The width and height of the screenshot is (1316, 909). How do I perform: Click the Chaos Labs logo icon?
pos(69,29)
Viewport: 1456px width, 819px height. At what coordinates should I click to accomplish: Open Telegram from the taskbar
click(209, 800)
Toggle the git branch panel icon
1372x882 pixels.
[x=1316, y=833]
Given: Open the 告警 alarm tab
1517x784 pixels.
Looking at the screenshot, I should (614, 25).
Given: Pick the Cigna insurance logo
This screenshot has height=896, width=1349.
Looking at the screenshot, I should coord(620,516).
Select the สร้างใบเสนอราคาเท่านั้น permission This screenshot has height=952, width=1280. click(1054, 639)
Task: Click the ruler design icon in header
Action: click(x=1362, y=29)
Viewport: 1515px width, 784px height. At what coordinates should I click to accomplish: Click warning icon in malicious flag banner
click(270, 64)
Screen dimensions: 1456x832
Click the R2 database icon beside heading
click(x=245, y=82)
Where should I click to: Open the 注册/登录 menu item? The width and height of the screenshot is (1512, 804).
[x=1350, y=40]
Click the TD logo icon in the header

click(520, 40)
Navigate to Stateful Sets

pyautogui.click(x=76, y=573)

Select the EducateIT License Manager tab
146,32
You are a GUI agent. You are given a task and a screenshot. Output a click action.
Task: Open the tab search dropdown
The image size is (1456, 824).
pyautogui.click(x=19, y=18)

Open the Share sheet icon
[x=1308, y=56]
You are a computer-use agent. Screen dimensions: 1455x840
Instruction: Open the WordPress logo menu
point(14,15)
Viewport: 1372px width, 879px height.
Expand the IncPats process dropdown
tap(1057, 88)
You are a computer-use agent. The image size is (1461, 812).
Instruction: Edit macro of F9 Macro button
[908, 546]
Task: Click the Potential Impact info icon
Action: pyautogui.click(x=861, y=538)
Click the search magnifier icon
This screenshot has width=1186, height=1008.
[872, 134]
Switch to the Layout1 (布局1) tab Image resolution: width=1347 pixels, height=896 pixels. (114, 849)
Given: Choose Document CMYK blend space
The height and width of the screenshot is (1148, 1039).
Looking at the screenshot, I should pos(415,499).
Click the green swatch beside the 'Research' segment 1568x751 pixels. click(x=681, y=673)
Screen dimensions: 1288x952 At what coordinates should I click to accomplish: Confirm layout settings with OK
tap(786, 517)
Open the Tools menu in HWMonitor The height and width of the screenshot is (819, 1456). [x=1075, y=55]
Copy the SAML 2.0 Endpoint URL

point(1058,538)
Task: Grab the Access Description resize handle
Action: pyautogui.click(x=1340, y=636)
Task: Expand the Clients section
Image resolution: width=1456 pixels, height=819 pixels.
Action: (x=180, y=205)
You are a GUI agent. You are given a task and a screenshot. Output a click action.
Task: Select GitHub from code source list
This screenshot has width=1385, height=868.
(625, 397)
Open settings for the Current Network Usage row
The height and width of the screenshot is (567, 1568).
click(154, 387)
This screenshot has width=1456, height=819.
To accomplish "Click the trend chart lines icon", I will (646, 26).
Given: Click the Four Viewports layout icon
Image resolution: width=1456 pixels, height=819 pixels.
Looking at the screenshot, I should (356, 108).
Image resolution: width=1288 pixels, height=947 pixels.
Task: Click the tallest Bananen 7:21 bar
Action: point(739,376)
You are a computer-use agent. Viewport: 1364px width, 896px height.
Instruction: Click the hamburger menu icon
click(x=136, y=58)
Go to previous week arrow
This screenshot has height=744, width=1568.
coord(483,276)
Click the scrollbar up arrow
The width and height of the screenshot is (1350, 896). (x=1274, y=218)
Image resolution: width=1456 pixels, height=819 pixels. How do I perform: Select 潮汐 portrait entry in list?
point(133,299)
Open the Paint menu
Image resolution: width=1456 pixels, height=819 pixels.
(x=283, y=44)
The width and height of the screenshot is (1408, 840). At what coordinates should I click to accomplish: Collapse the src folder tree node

**EXERCISE INSTRUCTIONS:** Please write out the entries above in full, exactly as they read.

**PROBLEM SOLUTION:**
The width and height of the screenshot is (1316, 909). How do I perform: Click the Chaos Labs logo icon?
pos(69,29)
Viewport: 1456px width, 819px height. At what coordinates should I click to accomplish: Open Telegram from the taskbar
click(209, 800)
Toggle the git branch panel icon
1372x882 pixels.
[x=1316, y=833]
Given: Open the 告警 alarm tab
1517x784 pixels.
Looking at the screenshot, I should (614, 25).
Given: Pick the Cigna insurance logo
This screenshot has height=896, width=1349.
Looking at the screenshot, I should coord(620,516).
Select the สร้างใบเสนอราคาเท่านั้น permission This screenshot has height=952, width=1280. click(1054, 639)
Task: Click the ruler design icon in header
Action: click(x=1362, y=29)
Viewport: 1515px width, 784px height. At what coordinates should I click to accomplish: Click warning icon in malicious flag banner
click(270, 64)
Screen dimensions: 1456x832
Click the R2 database icon beside heading
click(x=245, y=82)
Where should I click to: Open the 注册/登录 menu item? The width and height of the screenshot is (1512, 804).
[x=1350, y=40]
Click the TD logo icon in the header

click(520, 40)
Navigate to Stateful Sets

pyautogui.click(x=76, y=573)

Select the EducateIT License Manager tab
146,32
You are a GUI agent. You are given a task and a screenshot. Output a click action.
Task: Open the tab search dropdown
The image size is (1456, 824).
pyautogui.click(x=19, y=18)

Open the Share sheet icon
[x=1308, y=56]
You are a computer-use agent. Screen dimensions: 1455x840
Instruction: Open the WordPress logo menu
point(14,15)
Viewport: 1372px width, 879px height.
Expand the IncPats process dropdown
tap(1057, 88)
You are a computer-use agent. The image size is (1461, 812).
Instruction: Edit macro of F9 Macro button
[908, 546]
Task: Click the Potential Impact info icon
Action: pyautogui.click(x=861, y=538)
Click the search magnifier icon
This screenshot has width=1186, height=1008.
[872, 134]
Switch to the Layout1 (布局1) tab Image resolution: width=1347 pixels, height=896 pixels. (114, 849)
Given: Choose Document CMYK blend space
The height and width of the screenshot is (1148, 1039).
Looking at the screenshot, I should pos(415,499).
Click the green swatch beside the 'Research' segment 1568x751 pixels. click(x=681, y=673)
Screen dimensions: 1288x952 At what coordinates should I click to accomplish: Confirm layout settings with OK
tap(786, 517)
Open the Tools menu in HWMonitor The height and width of the screenshot is (819, 1456). [x=1075, y=55]
Copy the SAML 2.0 Endpoint URL

point(1058,538)
Task: Grab the Access Description resize handle
Action: pyautogui.click(x=1340, y=636)
Task: Expand the Clients section
Image resolution: width=1456 pixels, height=819 pixels.
Action: (x=180, y=205)
You are a GUI agent. You are given a task and a screenshot. Output a click action.
Task: Select GitHub from code source list
This screenshot has width=1385, height=868.
(625, 397)
Open settings for the Current Network Usage row
The height and width of the screenshot is (567, 1568).
click(154, 387)
This screenshot has width=1456, height=819.
To accomplish "Click the trend chart lines icon", I will (646, 26).
Given: Click the Four Viewports layout icon
Image resolution: width=1456 pixels, height=819 pixels.
Looking at the screenshot, I should (356, 108).
Image resolution: width=1288 pixels, height=947 pixels.
Task: Click the tallest Bananen 7:21 bar
Action: point(739,376)
You are a computer-use agent. Viewport: 1364px width, 896px height.
Instruction: Click the hamburger menu icon
click(x=136, y=58)
Go to previous week arrow
This screenshot has height=744, width=1568.
coord(483,276)
Click the scrollbar up arrow
The width and height of the screenshot is (1350, 896). (x=1274, y=218)
Image resolution: width=1456 pixels, height=819 pixels. How do I perform: Select 潮汐 portrait entry in list?
point(133,299)
Open the Paint menu
Image resolution: width=1456 pixels, height=819 pixels.
(x=283, y=44)
The width and height of the screenshot is (1408, 840). At what coordinates should I click to accomplish: Collapse the src folder tree node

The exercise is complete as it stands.